Top of Information given

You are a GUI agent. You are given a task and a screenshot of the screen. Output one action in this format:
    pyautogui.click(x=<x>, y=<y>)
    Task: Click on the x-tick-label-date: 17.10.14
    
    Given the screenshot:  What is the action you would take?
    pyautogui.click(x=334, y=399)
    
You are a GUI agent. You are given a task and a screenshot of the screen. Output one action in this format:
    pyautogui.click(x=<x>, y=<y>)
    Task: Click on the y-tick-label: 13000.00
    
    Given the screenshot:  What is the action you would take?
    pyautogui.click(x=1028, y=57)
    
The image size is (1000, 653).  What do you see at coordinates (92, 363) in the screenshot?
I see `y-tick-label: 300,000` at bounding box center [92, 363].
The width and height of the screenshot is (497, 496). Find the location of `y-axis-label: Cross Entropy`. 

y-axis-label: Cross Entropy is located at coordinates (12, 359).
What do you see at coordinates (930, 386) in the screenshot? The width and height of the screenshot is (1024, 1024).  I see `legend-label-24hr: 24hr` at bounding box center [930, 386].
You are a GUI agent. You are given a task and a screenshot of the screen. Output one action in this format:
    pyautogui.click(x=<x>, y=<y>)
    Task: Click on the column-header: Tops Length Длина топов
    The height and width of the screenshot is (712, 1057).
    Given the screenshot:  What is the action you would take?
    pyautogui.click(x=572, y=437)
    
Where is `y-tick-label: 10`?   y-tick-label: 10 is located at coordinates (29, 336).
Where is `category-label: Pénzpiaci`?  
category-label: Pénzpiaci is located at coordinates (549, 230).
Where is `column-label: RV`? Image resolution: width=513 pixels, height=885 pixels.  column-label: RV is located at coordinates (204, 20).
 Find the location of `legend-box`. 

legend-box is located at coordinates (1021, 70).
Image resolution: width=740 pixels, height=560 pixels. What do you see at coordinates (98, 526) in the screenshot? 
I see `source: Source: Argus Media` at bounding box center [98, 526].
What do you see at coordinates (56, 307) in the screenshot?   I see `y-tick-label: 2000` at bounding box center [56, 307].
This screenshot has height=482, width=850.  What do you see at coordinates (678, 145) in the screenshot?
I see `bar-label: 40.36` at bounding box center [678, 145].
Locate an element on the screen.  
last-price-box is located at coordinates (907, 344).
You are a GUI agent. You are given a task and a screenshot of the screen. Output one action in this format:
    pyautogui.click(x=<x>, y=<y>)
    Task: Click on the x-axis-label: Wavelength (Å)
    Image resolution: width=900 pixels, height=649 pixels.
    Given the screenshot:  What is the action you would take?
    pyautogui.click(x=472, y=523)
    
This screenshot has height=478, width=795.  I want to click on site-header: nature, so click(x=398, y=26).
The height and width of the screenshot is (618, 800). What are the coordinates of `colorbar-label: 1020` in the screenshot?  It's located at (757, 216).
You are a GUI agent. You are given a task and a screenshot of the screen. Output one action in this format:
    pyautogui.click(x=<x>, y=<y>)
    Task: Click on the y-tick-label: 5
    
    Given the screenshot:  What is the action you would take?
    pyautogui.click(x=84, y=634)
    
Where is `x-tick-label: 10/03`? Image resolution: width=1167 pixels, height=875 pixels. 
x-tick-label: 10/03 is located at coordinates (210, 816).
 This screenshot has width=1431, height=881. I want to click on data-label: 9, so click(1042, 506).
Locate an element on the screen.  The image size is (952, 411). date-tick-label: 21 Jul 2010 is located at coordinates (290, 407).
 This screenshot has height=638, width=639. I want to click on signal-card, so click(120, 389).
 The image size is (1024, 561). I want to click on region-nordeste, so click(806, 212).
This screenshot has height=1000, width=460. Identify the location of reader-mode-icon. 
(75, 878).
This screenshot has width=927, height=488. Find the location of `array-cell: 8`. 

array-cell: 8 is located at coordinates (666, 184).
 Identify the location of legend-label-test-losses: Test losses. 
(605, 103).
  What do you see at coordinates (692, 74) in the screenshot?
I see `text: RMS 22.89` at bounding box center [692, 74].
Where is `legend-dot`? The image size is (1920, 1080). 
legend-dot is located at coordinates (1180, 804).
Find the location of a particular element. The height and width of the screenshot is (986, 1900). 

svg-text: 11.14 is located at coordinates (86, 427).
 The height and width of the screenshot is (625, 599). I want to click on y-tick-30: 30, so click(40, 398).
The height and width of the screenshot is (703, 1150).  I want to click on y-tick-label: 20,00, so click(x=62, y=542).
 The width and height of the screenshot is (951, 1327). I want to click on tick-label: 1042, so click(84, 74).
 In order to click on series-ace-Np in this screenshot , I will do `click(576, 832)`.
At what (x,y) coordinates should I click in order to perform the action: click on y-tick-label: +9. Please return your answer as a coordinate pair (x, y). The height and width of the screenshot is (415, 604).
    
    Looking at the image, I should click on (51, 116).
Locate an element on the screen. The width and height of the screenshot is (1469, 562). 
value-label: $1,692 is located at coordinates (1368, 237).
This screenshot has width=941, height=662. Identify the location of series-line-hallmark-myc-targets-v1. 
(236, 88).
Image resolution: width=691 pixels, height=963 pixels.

Bottom of Information given

Assignment.
Copy out, unchanged, the listing lines from the line with "This screenshot has width=927, height=488." to the line with "(605, 103).", including both of those lines.

Exercise output.
This screenshot has width=927, height=488. Find the location of `array-cell: 8`. 

array-cell: 8 is located at coordinates (666, 184).
 Identify the location of legend-label-test-losses: Test losses. 
(605, 103).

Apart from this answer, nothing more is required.